◆ **Problem statement**: Retype word for word every line of the entries, from the one holding "Task: Click the Начисление operation link" through the final line, both included. Omit the pictures.

Entries on target coordinates
--- Begin ---

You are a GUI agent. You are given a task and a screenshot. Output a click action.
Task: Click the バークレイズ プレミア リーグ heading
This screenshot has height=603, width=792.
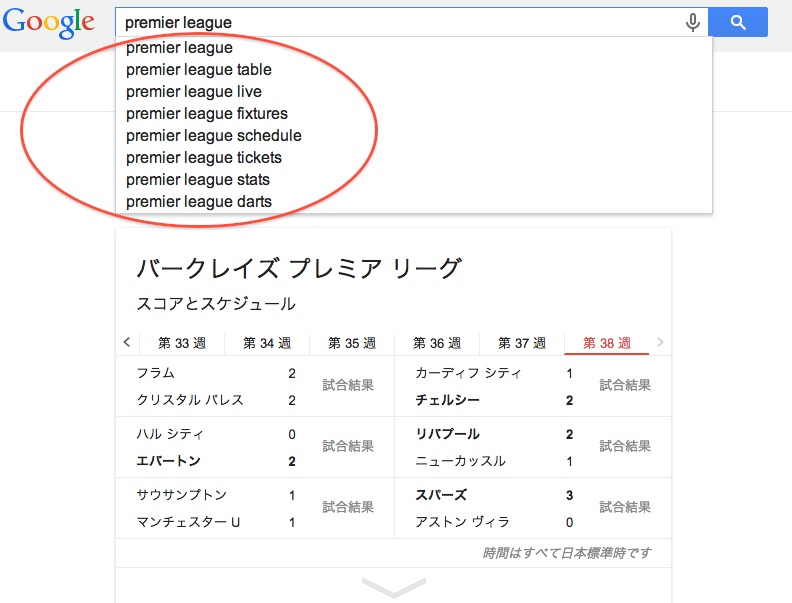coord(298,269)
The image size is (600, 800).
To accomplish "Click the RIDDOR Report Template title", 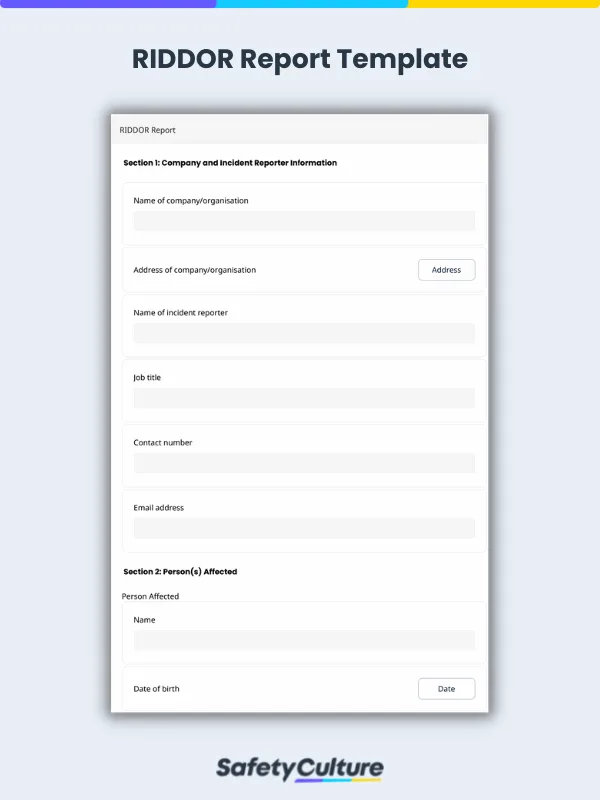I will pyautogui.click(x=300, y=59).
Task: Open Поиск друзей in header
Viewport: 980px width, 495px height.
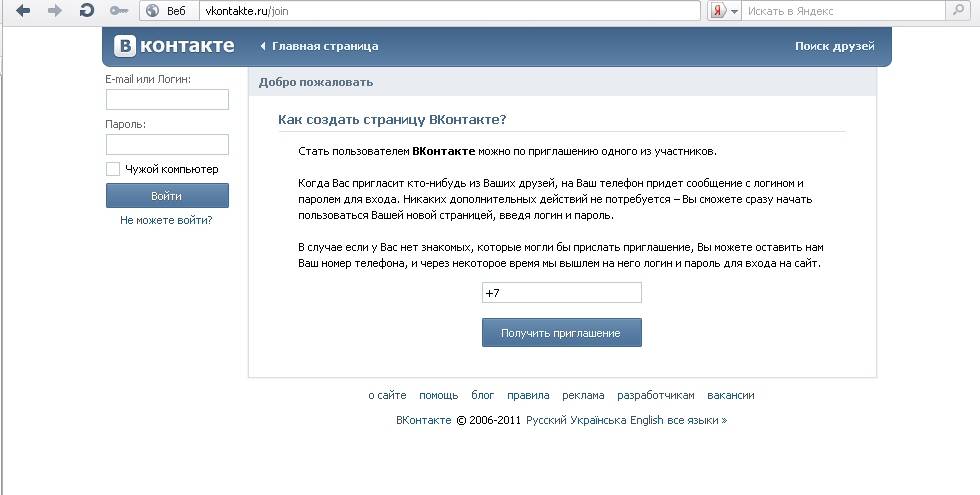Action: coord(834,46)
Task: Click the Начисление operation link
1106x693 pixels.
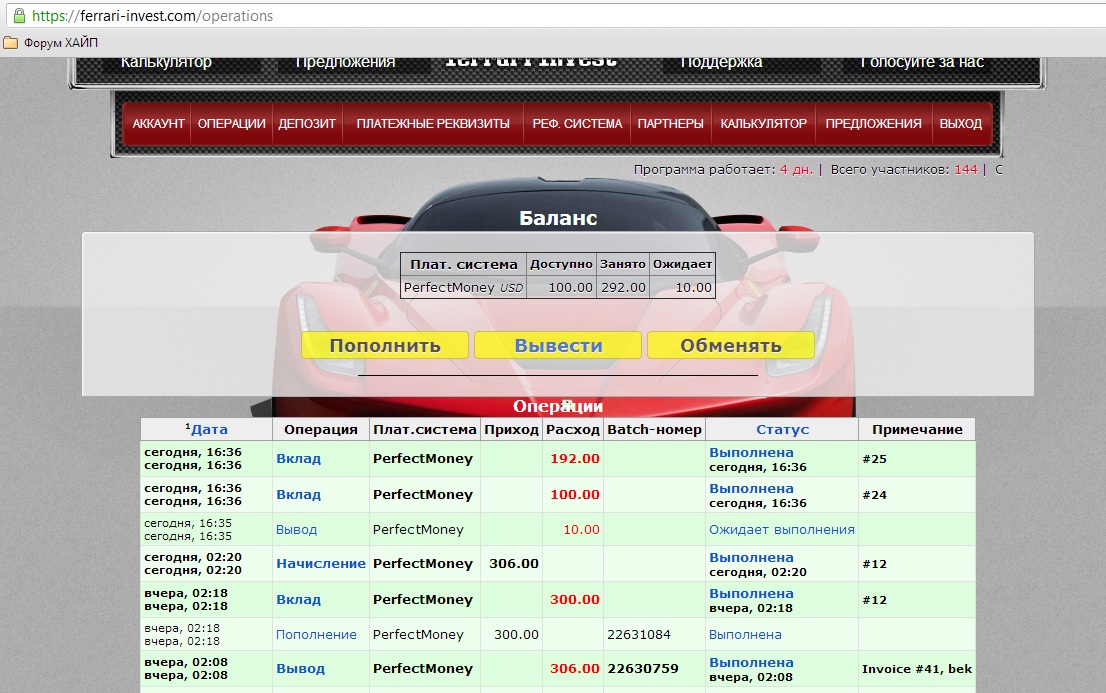Action: pos(320,564)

--- End ---

◆ **Result of the exercise**:
Task: Click the Начисление operation link
1106x693 pixels.
Action: pos(320,564)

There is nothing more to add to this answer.